### [Text section]
Based on our review of the Documents, and the statements and confirmations made by the Company and the PRC Entities, subject to the Assumptions and the Qualifications, as of the date hereof, we are of the opinion that:

 

1.Existence. Each of the PRC Entities has been duly organized in accordance with the PRC Laws and validly exists as a wholly foreign owned enterprise or a domestic limited liability company, as the case may be, with full legal person status and limited liability under the applicable PRC Laws. Each of the PRC Entities is in good standing in each respective jurisdiction of its organization.

 

2.Corporate Structure. The descriptions of the corporate structure of the Company are set forth in “Corporate History and Structure” section of the Registration Statement and the Prospectus are true and accurate and nothing has been omitted from such descriptions that would make the same misleading in any material respects. The ownership structure of the PRC Entities as set forth in Schedule I, currently and immediately after giving effect to this Offering, complies with all existing PRC Laws.

### [Dataset entries]
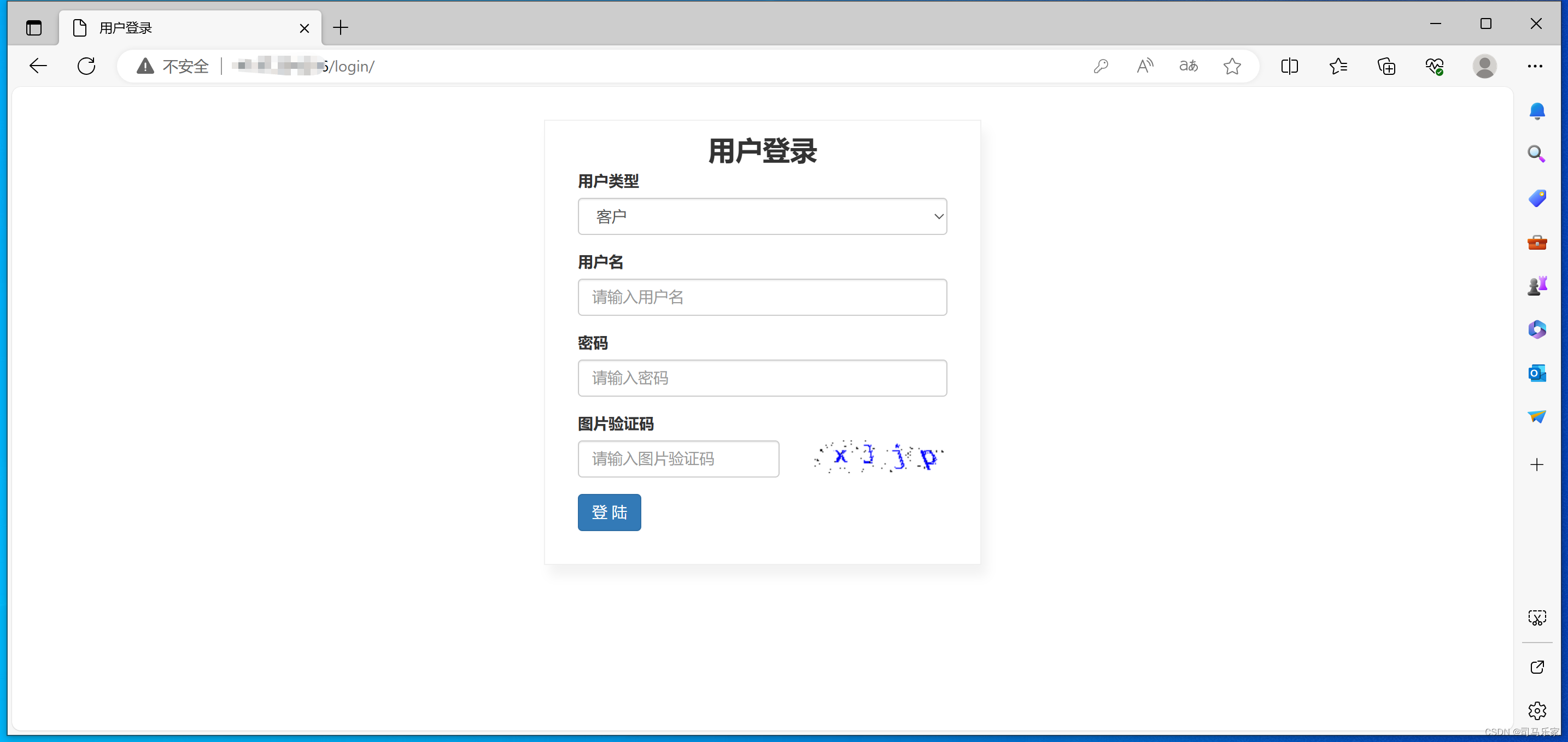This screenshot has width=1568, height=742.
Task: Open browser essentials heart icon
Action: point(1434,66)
...
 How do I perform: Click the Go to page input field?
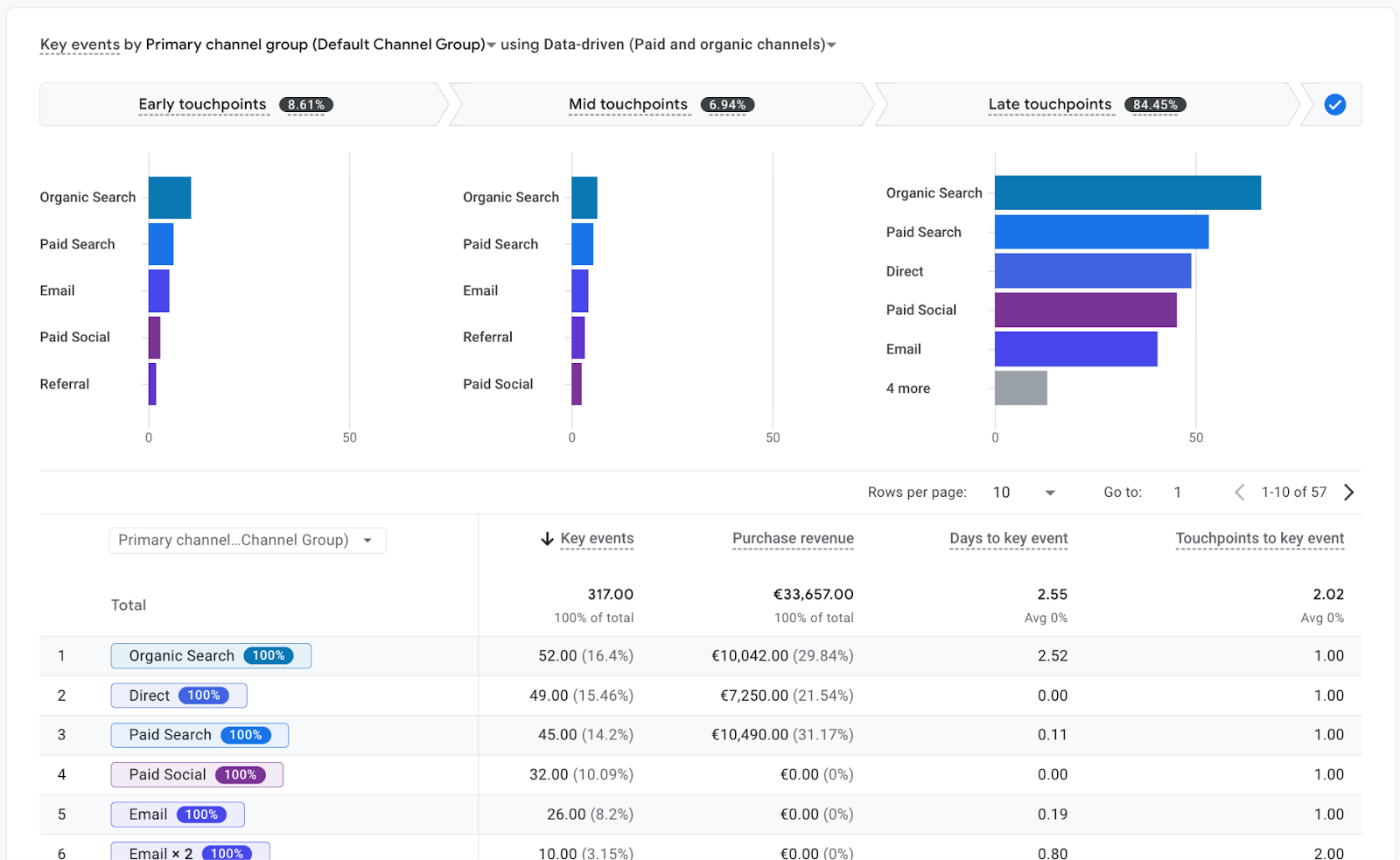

### [Exercise 1]
According to the legal opinion, in which section of the Registration Statement and the Prospectus are the descriptions of the Company's corporate structure set forth?
### [Exercise 2]
Repeat the passage of the legal opinion that begins at the words "1.Existence. Each of" and stops after the words "of its organization.".
### [Exercise 3]
Name every document, or part of a document, that the "Corporate Structure" paragraph of the legal opinion refers to.
The records are separate material and are not connected to the legal opinion.

### [Correct result 1]
The "Corporate History and Structure" section.

### [Correct result 2]
1.Existence. Each of the PRC Entities has been duly organized in accordance with the PRC Laws and validly exists as a wholly foreign owned enterprise or a domestic limited liability company, as the case may be, with full legal person status and limited liability under the applicable PRC Laws. Each of the PRC Entities is in good standing in each respective jurisdiction of its organization.

### [Correct result 3]
- The "Corporate History and Structure" section
- The Registration Statement
- The Prospectus
- Schedule I